Fortunately for us, she opened up to Samantha Schmidt of The Washington Post. Schmidt’s reporting started before the pandemic and then, in a bit of a parallel to Chloe’s withdrawal, was put on hold. But Schmidt put that time to good use — in another and perhaps ironic parallel, using Zoom — to do contextual reporting and to get to know Chloe much better; she shadowed her in classes and sat in on family dinners. The time lag also allowed her to hear Chloe’s silence. That became the core metaphor that framed the girl’s life, and thus the story.

Our conversation with Schmidt, and annotation of her profile of Chloe, offer lessons in choosing story subjects, negotiating ethical relationships, reporting intimate situations in person and at a distance, finding a story focus, and building a structure to support it.

A mirror for changing times

A gender-neutral bathroom sign at a hotel in Durham, N.C., in 2018

A gender-neutral bathroom sign at a hotel in Durham, N.C., in 2018

Journalism is only a partial reflection of society at any given time. But we need, at least, to widen our lens and not fall too far behind as it evolves lest we get stuck in a false frame of reality. Ideally, we watch with acuity as shifts take place and, like a good sports photographer, anticipate and get slightly ahead of the action.

The posts linked to above are a reminder of that. The strategies suggested by Howe, and used by DeGregory and Schmidt, apply to any good story work, but are especially important to master when covering sensitive subjects. That’s not inappropriate advocacy, as some fear. It’s good and necessary journalism.
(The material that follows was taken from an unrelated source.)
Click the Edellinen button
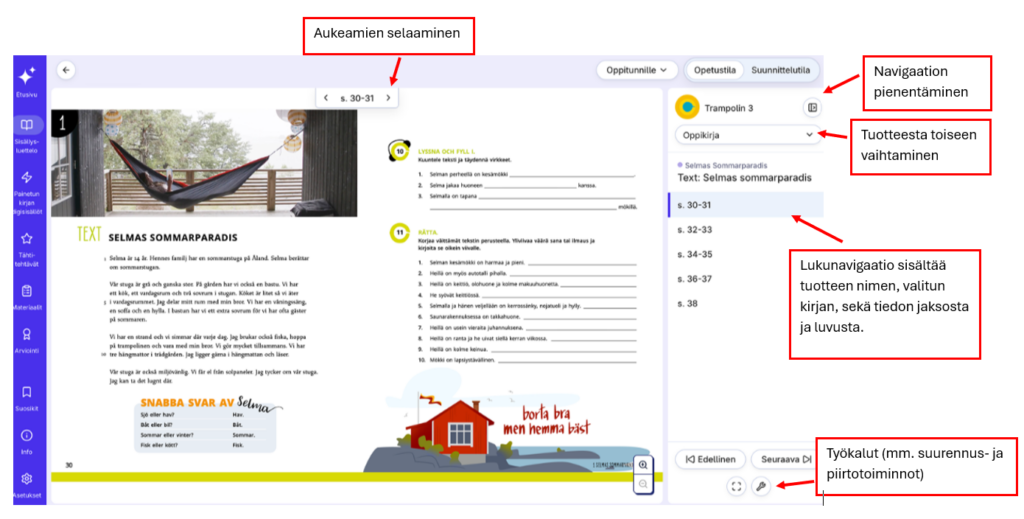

For another insider view of the battle for transgender awareness and rights, read this insightful essay in today’s New York Times, by Thomas Page McBee, a newspaper editor, author, screenwriter, and the first trans man to box in Madison Square Garden. He discusses gender as a language rather than a fixed physicality, and refers to the “messy humanity” of trans people. I would argue that term applies to all of us.